**Records for the task:**
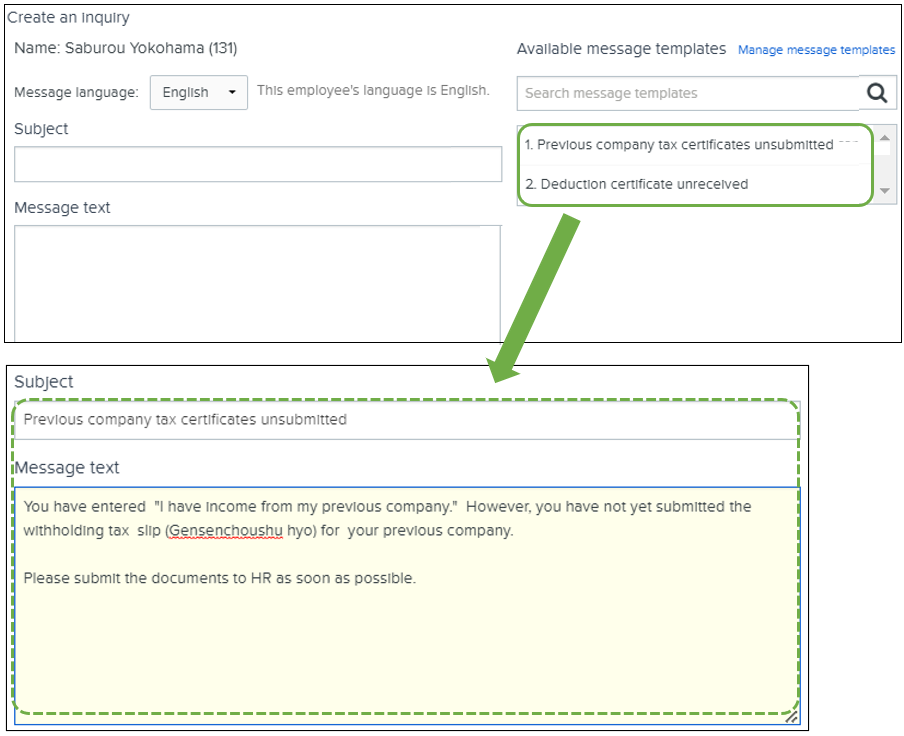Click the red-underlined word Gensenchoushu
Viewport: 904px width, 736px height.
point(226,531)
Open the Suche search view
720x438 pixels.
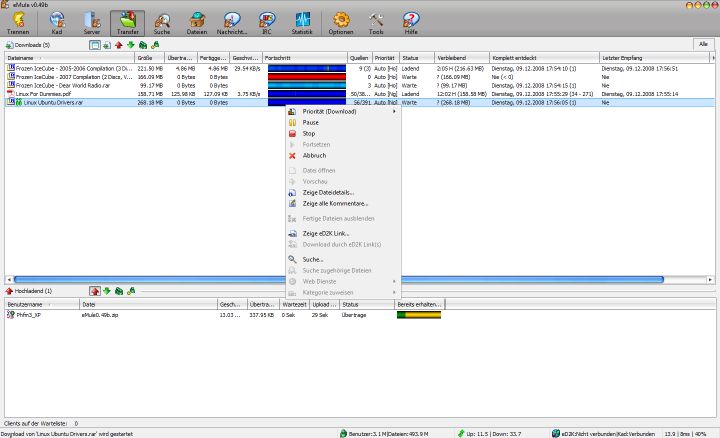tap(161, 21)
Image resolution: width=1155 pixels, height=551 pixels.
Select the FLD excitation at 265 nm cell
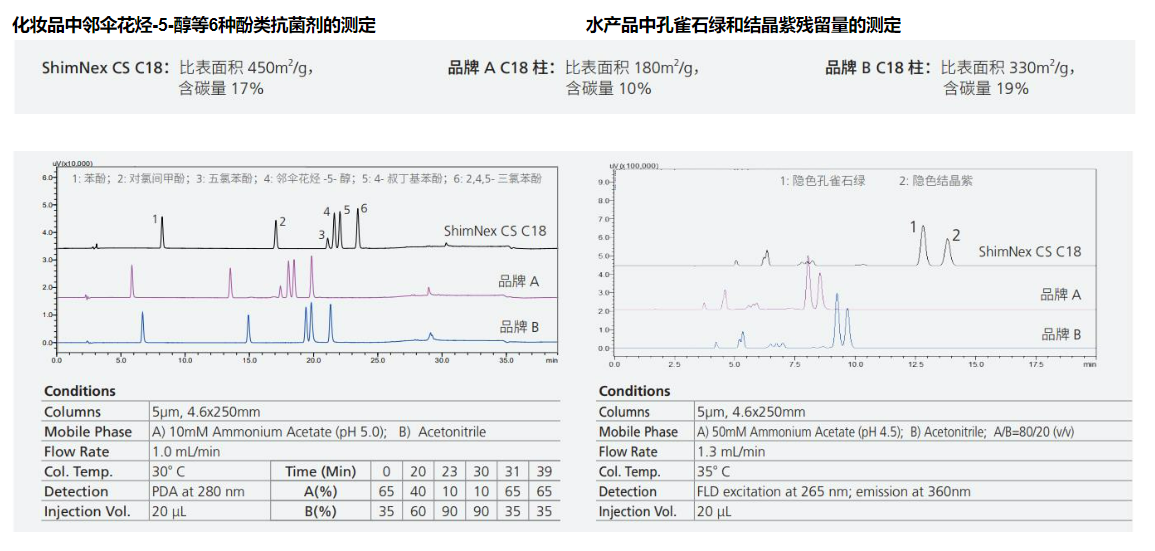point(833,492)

**Your task:**
Word for word, copy the lines from the one with "Open the Suche search view" through the end of the entries above, and do not include any picture.

**Expected answer:**
Open the Suche search view
720x438 pixels.
tap(161, 21)
Image resolution: width=1155 pixels, height=551 pixels.
Select the FLD excitation at 265 nm cell
point(833,492)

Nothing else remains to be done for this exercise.